Sometime during last summer, I decided to sign myself up for Goodreads Quotes of the Day. I had previously been spending hours reading through the quotes listed on that website, looking for ones I like, and figured that the Quote of the Day was an excellent way to curb the time I was spending but to accomplish the same end – reading a quote that I liked. April 11th’s quote was from Great Gatsby – “Angry, and half in love with her, and tremendously sorry, I turned away.” I love the book, so I read the background information on the quote that was listed underneath in the email. It read as follows “The Great Gatsby was published to mixed reviews and poor sales. Other titles that F. Scott Fitzgerald considered: Trimalchio in West Egg, Gold-Hatted Gatsby, and The High-Bouncing Lover. I mulled over each of these titles in my head, trying to picture the book under one of those names. I found myself rejecting every one of the alternative titles, preferring instead the actual. This got me thinking – what is the true purpose of titles?

I want to say that titles are unimportant. I want to say that if you’re going to read something you’re going to read something, regardless of whether or not you’re hooked by its name. I want to say that titles are stupid, of exaggerated importance, and completely unnecessary to the actual content. I want to say these things because I hate writing titles. I absolutely believe that they are all of those things. I’ve wasted too much time staring at my computer or looking up quotes for title ideas to be at all encouraged or inspired by the thought of creating or selecting a title.

Even though I want to deplore titles completely and swear off writing them for the rest of my life, I know that nothing good could come of that. A title is, in fact, a name – and is as important to the piece of writing as our names are to us. What would I be without my name? I would be an idea – someone who loves to write, plays piano, has two younger siblings, brown hair, and green eyes. I would be all of these things and, true, without my name these things would be no less important, but the summing nature of a name makes everything seem more complete.

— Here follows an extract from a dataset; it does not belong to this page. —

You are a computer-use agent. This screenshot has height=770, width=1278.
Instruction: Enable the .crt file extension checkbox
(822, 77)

A title is like packaging on a present. You note the size and shape of the box, and then tear it open to see what’s inside, with an idea already formed in your mind with regards to what you’ll find.

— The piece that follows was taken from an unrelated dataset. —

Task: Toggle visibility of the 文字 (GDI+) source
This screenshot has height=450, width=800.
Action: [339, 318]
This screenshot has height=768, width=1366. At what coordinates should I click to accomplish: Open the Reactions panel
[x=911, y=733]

Certainly, titles of essays are less important to the nature of an essay than names are to the nature of a person. But would I be the same if my name were Lindsay, or Sarah, or Samantha? I say no – but perhaps this is only because I have never known myself as any other name but Bailey. Either way, the wrongness of any other name for Great Gatsby besides Great Gatsby gave me a new consideration for the importance of titles, and I’ll try to complain less when I’ve got to think of them.

Today’s Goodreads Quote of the Day:

One thought to “This is a Title”

  1. Great question, Bailey.

    I think it’s funny that you compare names changing substance of people to titles changing substance of the work or how the reader interprets it. I find this specifically interesting to me because I changed my name in a sense the welcome week of my freshman year in college.

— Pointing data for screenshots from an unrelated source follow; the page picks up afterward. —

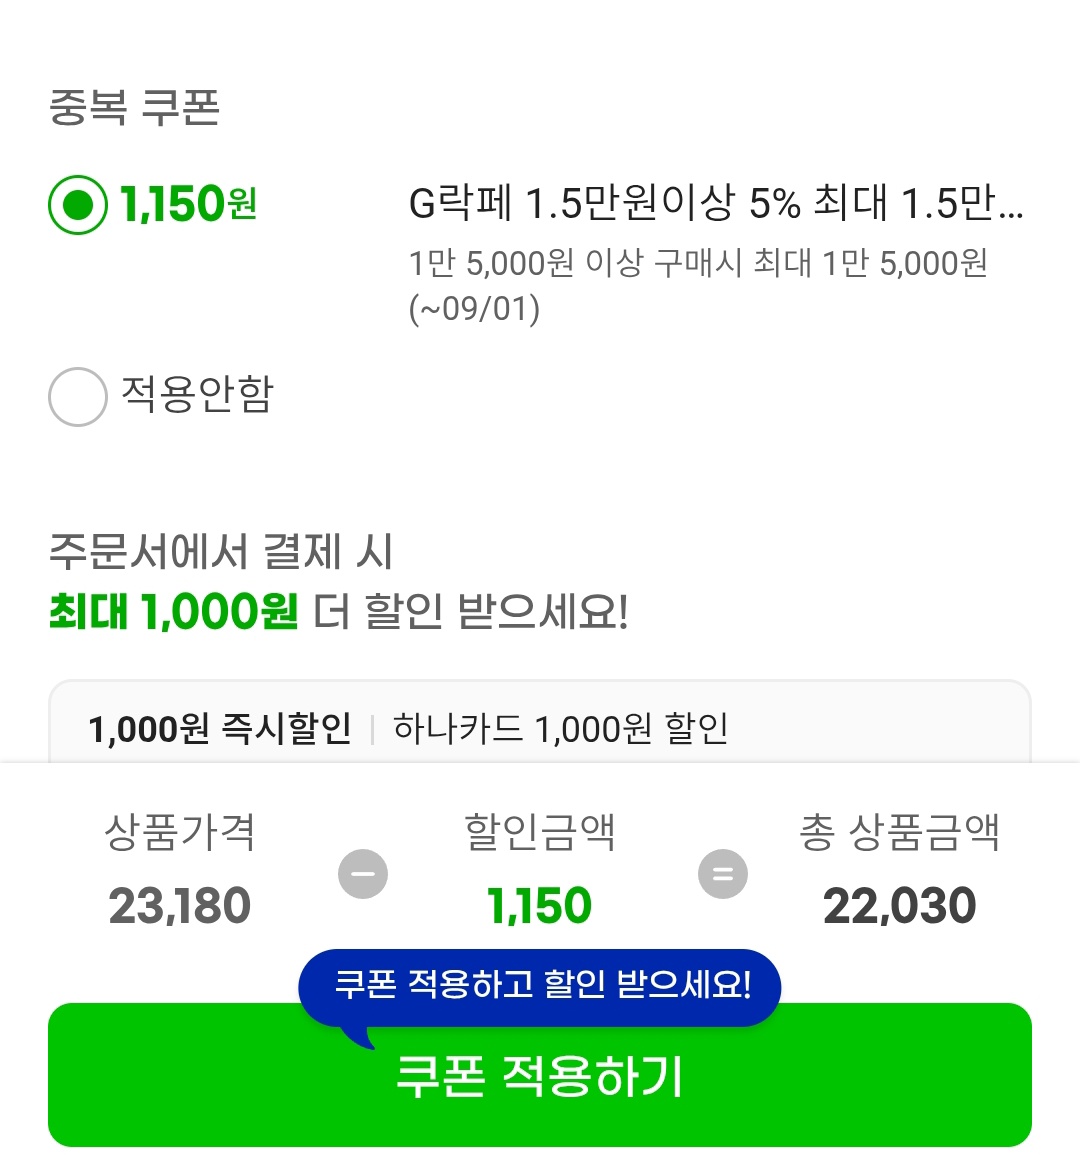Click the 총 상품금액 label
The image size is (1080, 1170).
coord(899,832)
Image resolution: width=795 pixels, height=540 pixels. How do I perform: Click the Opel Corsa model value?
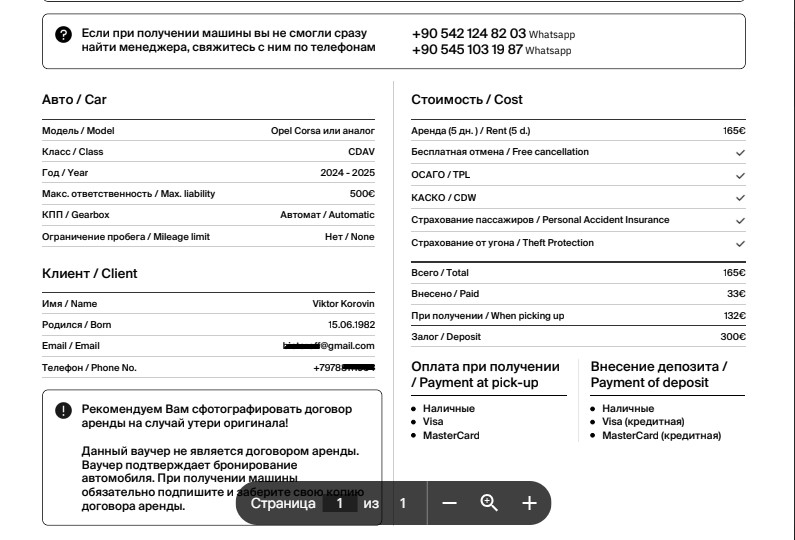tap(322, 131)
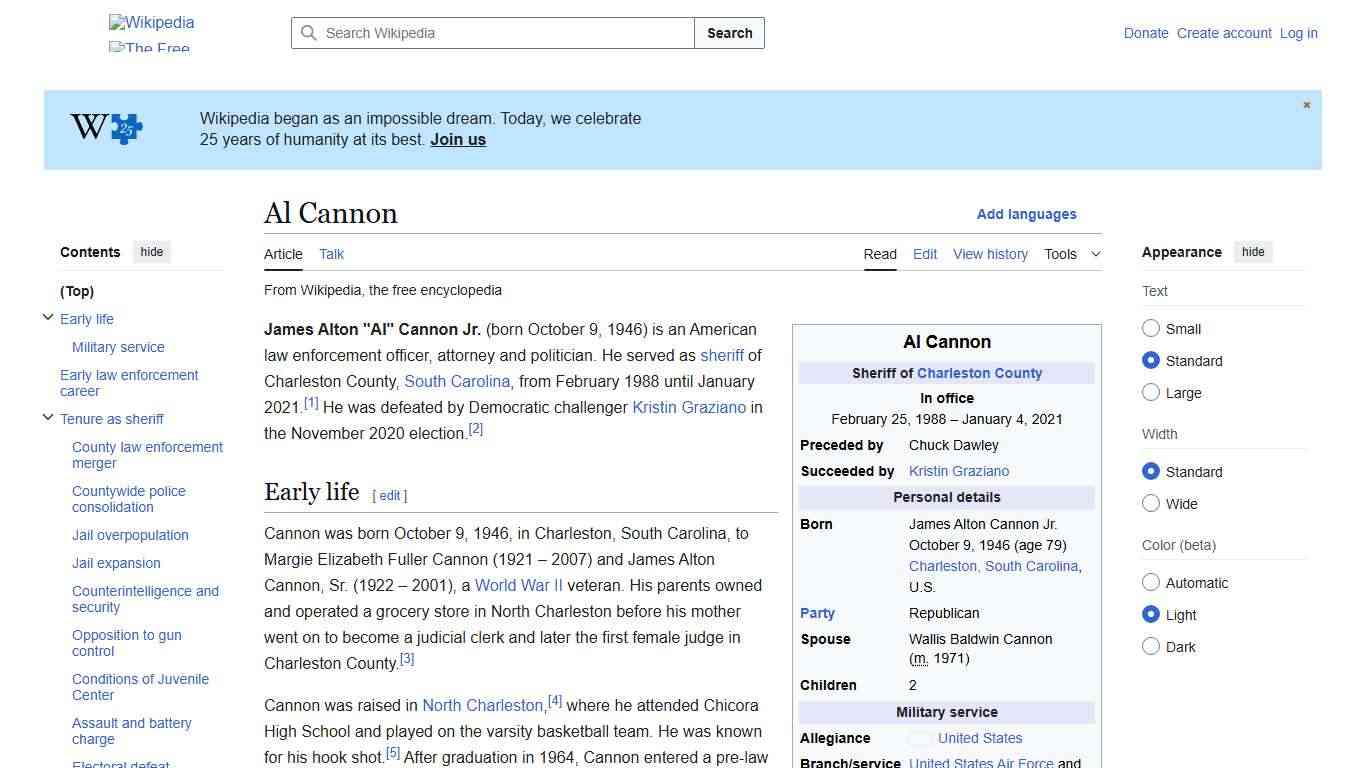1366x768 pixels.
Task: Open the Tools dropdown menu
Action: [x=1072, y=254]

    My first name is Jacob, but I had never liked the name because it seemed rather soft and dull. My middle name is Levi and I always loved that name. So, freshman year, in a totally new environment, I decided to take a stab at it. It’s very strange the way being binomial changes a person. It’s almost like you instantly have two lives–the life for one name and the life for the other. To me, I was the same person, but there was an identity shift just by changing names. To know that there is a group of people who thinks of you by one title and a group that thinks of you as another makes you instantly break those two populations apart, which effects how you conceive yourself to them.